Goals:
(1) Answer these questions using the La casa stregata summary:
(a) Who directed the film?
(b) What does the witch turn the two lovers into?
(c) From which city to which city does Giorgio move for work?
(2) Write the next part of the La casa stregata summary, beginning after its final sentence.

Reading text:
· · · ·

La casa stregata () is a 1982 Italian comedy film directed by Bruno Corbucci and starring Renato Pozzetto and Gloria Guida.

Plot
In a mythical "Arabian Nights" prologue two crossed lovers are struck by a curse cast unto them by a powerful witch (Lia Zoppelli) who had betrothed her own daughter, Candida, (Gloria Guida) to the evil tyrant Ali Amman, while the girl was passionately in love with "Giorgiafat" (Renato Pozzetto); the witch turns the two lovers into salt statues forcing their disembodied souls to wander for a thousand years before re-incarnating and meeting again.

If they would be able to prolong Candida's virginity until the thousandth anniversary of the curse expires, they will be able to live happily, if not the curse would renew itself.

A thousand years later Giorgio is a young Italian bank clerk who has to move from Milan to Rome for work reasons, promising his girlfriend Candida to find a suitable abode for them and her own mother (again, Lia Zoppelli). After many comical incidents Giorgio finds a luxurious mansion for rent at a ludicrously low price and is soon joined by Candida and her mother.

The couple is soon married, but a series of supernatural incidents prevents them from consummating; the poltergeist activity seems centered around Giorgio's pet dog (a Great Dane who starts talking in a heavy southern accent) and a mysterious character who looks like the faithful servant of "Giorgiafat".

· · · ·

Listed records:
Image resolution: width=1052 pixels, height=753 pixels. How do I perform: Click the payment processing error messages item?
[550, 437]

· · · ·

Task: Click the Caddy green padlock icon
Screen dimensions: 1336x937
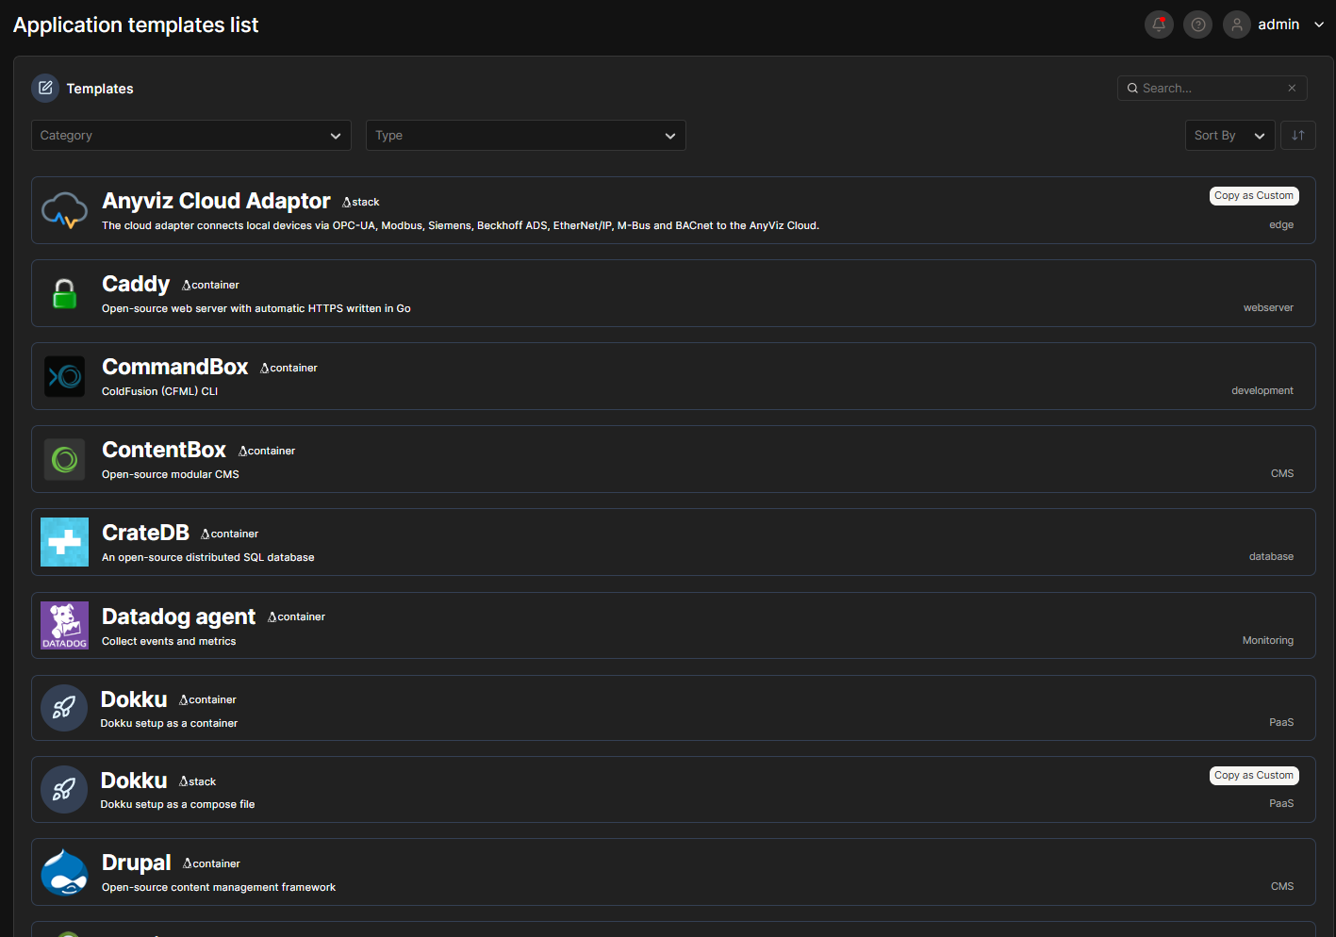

· · · ·

Task-by-task answers:
(1)
(a) Bruno Corbucci.
(b) Salt statues.
(c) From Milan to Rome.

(2)
Cast 
Renato Pozzetto as Giorgio Allegri
Gloria Guida as Candida Melengo
Yorgo Voyagis as  Oscar
Lia Zoppelli as  Anastasia, Candida's Mother
 Angelo Pellegrino as  Elpidio  
 Leo Gavero as  The Bank Manager
Franco Diogene as The Realtor
 Vittorio Ripamonti as  Don Alvino
 Nicola Morelli as  Albani 
Bruno Corbucci as The Vet (uncredited)
 Marilda Donà as  Lucia

Production
La casa stregata was shot on location in Milan, Rome and at Villa Giovanelli-Fogaccia and DePaolis In.Ci.R. Studios. Among the cast was Gloria Guida, in which this was among her last films he appeared in.

Release
La casa stregata was distributed theatrically by Cineriz on March 4, 1982 in Italy.

Reception
From contemporary reviews, Aldo Vigano of La Stampa criticized Corbucci's direction and found the film to be similar to Giorgio Capitani's film Bollenti spiriti released the previous year. Leonardo Autera of Corriere della Sera complained about the profanity, finding it "repetitive to the point of boredom."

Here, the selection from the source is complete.